A spiritual journey marred by controversy and allegations of abuse under the guise of enlightenment.
Buddhafield emerged as a new religious movement in the 1980s in West Hollywood, California, and has continued to operate, with its presence now also in Hawaii. Founded by Jaime Gomez, also known as Michel Rostan among other names, Buddhafield distinguishes itself through a blend of New Age beliefs, intense devotion to its leader, and a unique combination of spiritual practices that include yoga, meditation, and group activities aimed at personal transformation and enlightenment.
Origin and Development
The origins of Buddhafield trace back to the charismatic leadership of Jaime Gomez, who started the group in Hollywood before relocating to Austin, Texas, in 1992, and eventually to Oahu, Hawaii. The group, often recruiting through yoga studios, has been described as a cult by some former members due to its controlling practices and the charismatic authority of its leader. Buddhafield espouses New Age ideas, with Gomez presenting himself as a divine figure and promoting celibacy among his followers, despite allegations of sexual relations with various members.
Practices and Beliefs
Buddhafield’s practices revolve around New Age spirituality, incorporating elements such as the Sanskrit concept of shakti, or power, which Gomez claimed to transfer to his followers. The group also engaged in regular ballet practices, which were a significant part of their activities, emphasizing discipline and devotion. Despite promoting a lifestyle free from drugs and alcohol, allegations have surfaced regarding Gomez’s control over the personal lives of his followers, including aspects of their health and relationships.
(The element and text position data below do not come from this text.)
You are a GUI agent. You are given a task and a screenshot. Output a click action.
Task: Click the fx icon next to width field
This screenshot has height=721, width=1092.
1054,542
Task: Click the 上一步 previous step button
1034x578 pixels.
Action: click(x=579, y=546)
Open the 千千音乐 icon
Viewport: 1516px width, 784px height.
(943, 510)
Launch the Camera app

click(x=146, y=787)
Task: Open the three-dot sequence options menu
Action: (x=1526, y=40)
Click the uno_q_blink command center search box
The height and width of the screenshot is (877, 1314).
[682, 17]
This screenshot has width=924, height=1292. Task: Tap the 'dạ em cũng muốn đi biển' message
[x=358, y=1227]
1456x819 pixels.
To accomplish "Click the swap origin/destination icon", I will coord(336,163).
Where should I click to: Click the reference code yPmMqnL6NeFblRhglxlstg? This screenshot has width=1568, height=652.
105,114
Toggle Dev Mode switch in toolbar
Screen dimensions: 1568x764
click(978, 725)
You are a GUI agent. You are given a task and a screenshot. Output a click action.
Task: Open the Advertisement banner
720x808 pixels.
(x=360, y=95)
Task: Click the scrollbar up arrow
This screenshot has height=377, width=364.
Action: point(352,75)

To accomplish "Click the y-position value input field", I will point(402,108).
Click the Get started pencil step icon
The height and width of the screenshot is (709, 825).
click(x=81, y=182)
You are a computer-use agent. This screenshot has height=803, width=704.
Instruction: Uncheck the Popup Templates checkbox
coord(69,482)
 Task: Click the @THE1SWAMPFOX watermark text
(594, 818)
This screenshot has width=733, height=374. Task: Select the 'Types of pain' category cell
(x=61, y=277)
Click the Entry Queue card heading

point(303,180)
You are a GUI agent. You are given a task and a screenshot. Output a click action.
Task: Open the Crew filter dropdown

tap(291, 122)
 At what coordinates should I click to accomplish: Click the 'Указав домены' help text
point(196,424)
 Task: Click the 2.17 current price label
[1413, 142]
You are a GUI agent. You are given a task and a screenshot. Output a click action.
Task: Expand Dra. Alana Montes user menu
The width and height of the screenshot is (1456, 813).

Controversies and Allegations
The group has faced numerous allegations, particularly regarding the sexual abuse of male followers by Jaime Gomez. Victims reported that their confessions during hypnotherapy sessions were used against them, and the AIDS crisis was exploited to instill fear and prevent members from leaving. Former members have described their experiences as brainwashing, with Gomez allegedly using threats and manipulation to maintain control.
Public Exposure and Reaction
The documentary “Holy Hell,” directed by former member Will Allen, provides an inside look at the cult’s practices and the impact on its members. Released in 2016, the documentary showcases footage collected over 22 years, highlighting the experiences of those within Buddhafield and their journey towards realization and departure. The film’s release at the Sundance Film Festival and its subsequent airing on CNN brought significant attention to the group, sparking discussions on the nature of cults and the fine line between spiritual communities and exploitative practices.